_Working data_.
-=-=-=-=-
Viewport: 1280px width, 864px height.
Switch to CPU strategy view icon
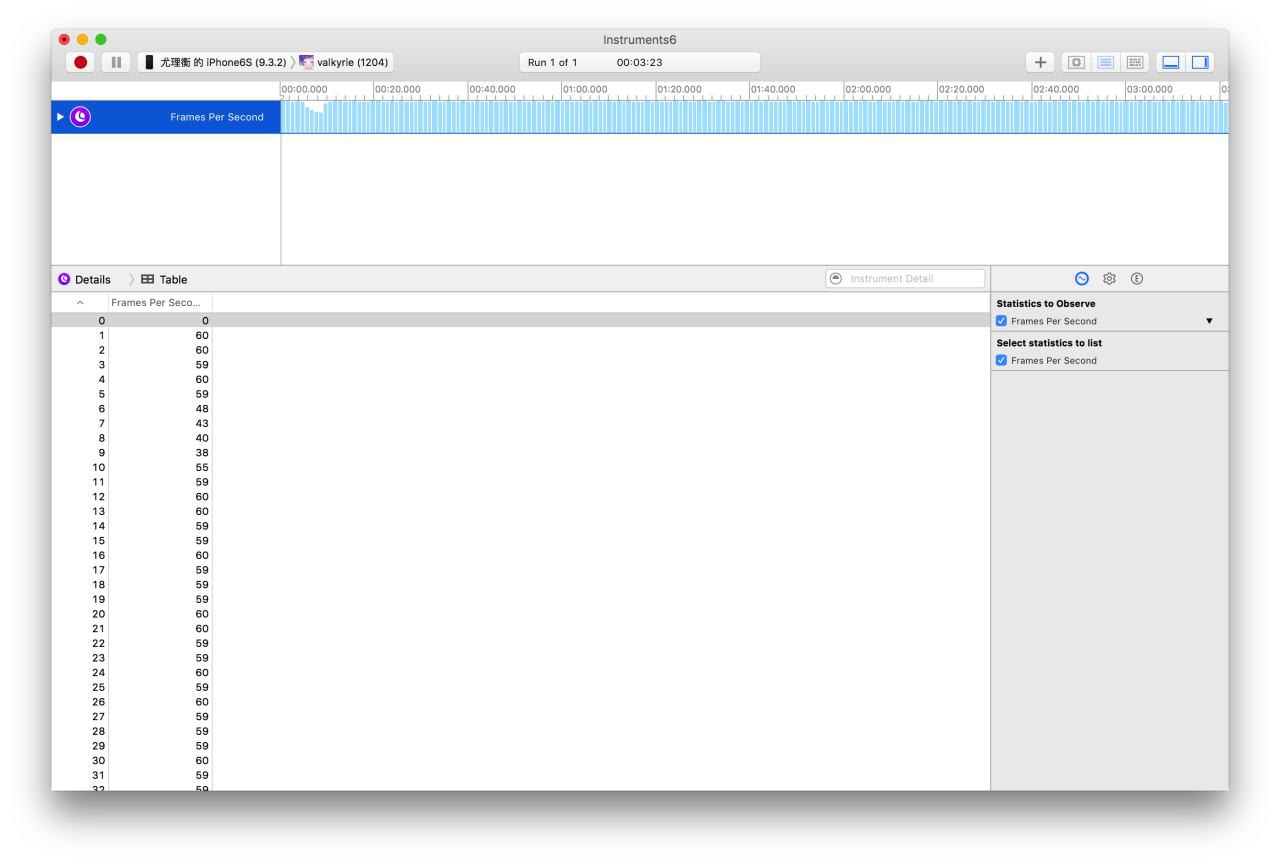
-=-=-=-=-
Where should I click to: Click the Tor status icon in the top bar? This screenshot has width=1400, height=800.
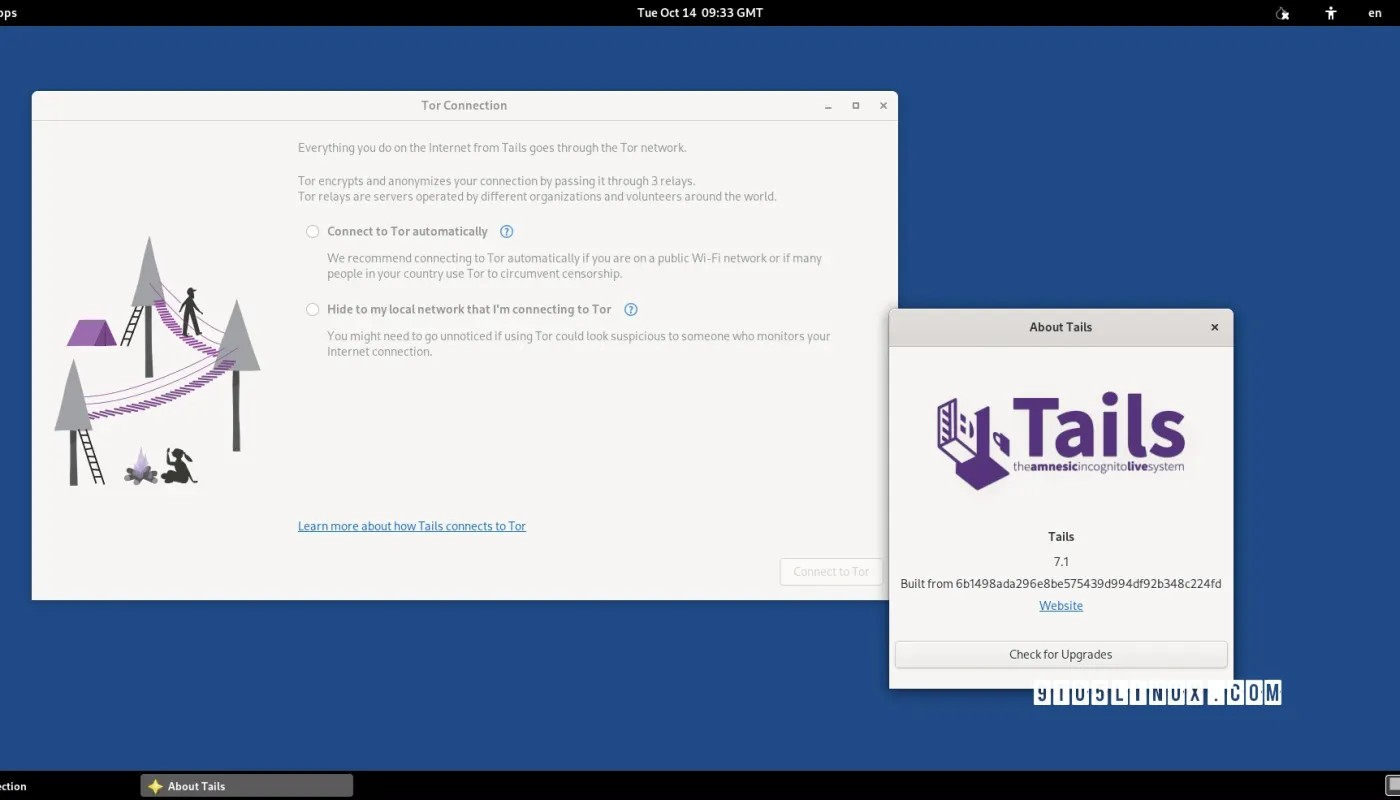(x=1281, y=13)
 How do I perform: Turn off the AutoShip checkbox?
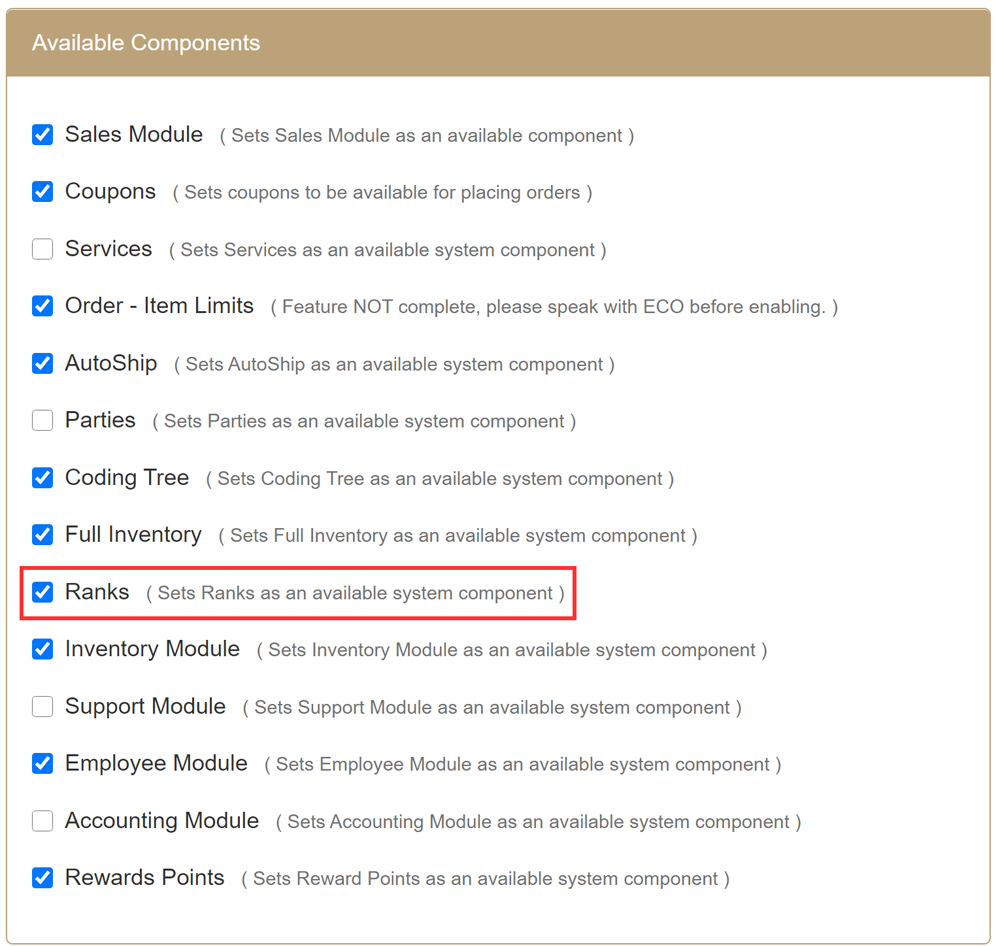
-=-=-=-=-
_Task_.
Please give back exactly the lines of the listing above that run from the one containing "Viewport: 1280px width, 864px height." through the one containing "Switch to CPU strategy view icon", and only those.

_Task solution_.
Viewport: 1280px width, 864px height.
Switch to CPU strategy view icon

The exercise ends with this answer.